Lift-off for Nasmyth with £60m Rolls-Royce contracts

Midlands-based precision engineering company Nasmyth Metallics Bulwell has secured contracts worth more than £60m from Rolls-Royce.

Trent-XWB
Trent-XWB

The new contracts, which are said to create and secure jobs at the company’s Pinxton plant, enter Nasmyth Bulwell into long-term agreements for legacy and new components.

These are destined for engines including the Rolls-Royce XWB and Trent 1000 which are installed on Airbus and Boeing’s new wide body airlines.

Peter Smith, chairman and CEO of Nasmyth Group said: “We believe the new contracts are a huge vote of confidence in Nasmyth’s complex capabilities as solutions providers. We are continuing to invest heavily in the latest manufacturing technology and in the skills of our growing 260 strong workforce to ensure we remain competitive in the global aerospace, defence and nuclear markets.”

Nasmyth Bulwell’s success follows its work with Sharing in Growth (SiG), the government-backed programme to raise the productivity and competitiveness of the UK aerospace supply chain.

Nasmyth Bulwell joined the programme in 2014 and has since increased its turnover from £24m to around £30m and hired 20 engineers, operators and apprentices.

The company is now spending £2.2m on installing equipment that includes both 4 and 5-axis milling machines complimented by two turning centres.

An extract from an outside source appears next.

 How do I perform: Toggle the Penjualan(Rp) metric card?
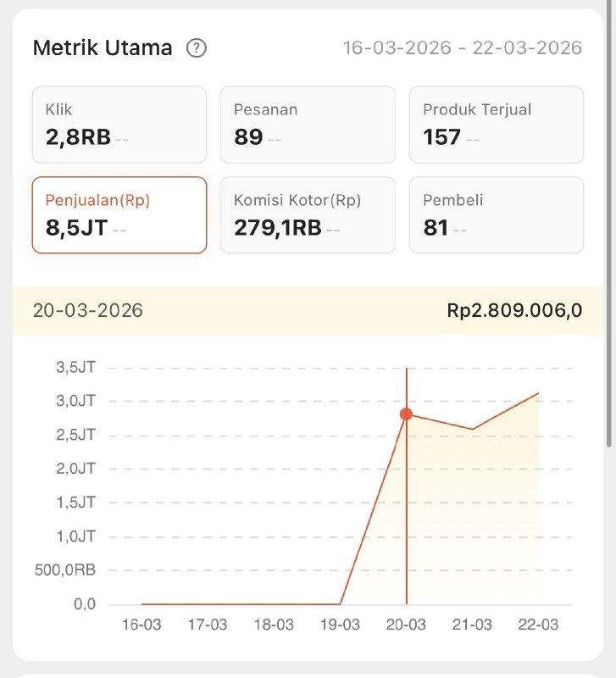119,215
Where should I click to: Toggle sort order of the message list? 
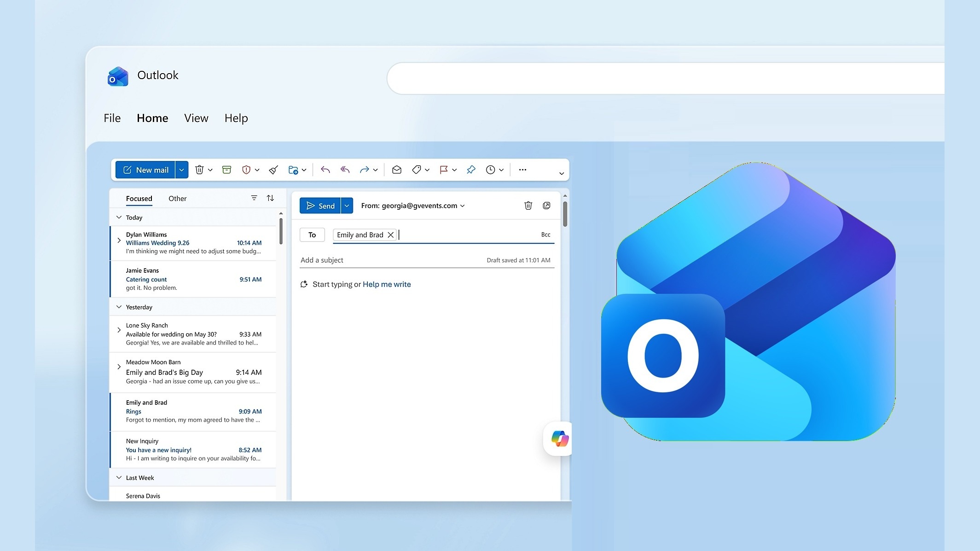(x=270, y=198)
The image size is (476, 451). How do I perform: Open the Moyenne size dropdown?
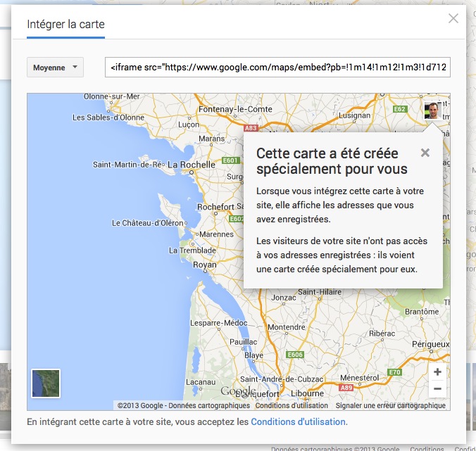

“The investments underpin the current expansion plans of the business and enhance the technical capabilities of Nasmyth Bulwell”, said Eddie Jones, director of Nasmyth Metallics Bulwell and Arden.

Andy Page, SiG’s CEO added: “Nasmyth Bulwell’s investment in people and technology is paying off and its growth plans are being realised.

“Our aim is to support the UK aerospace supply chain to reduce costs and become more productive so that they can secure contracts and jobs in the highly competitive global market.

“SiG is already helping more than 50 companies achieve their aim of an average 50% increase in productivity and is targeting an average 20 per cent cost reduction.”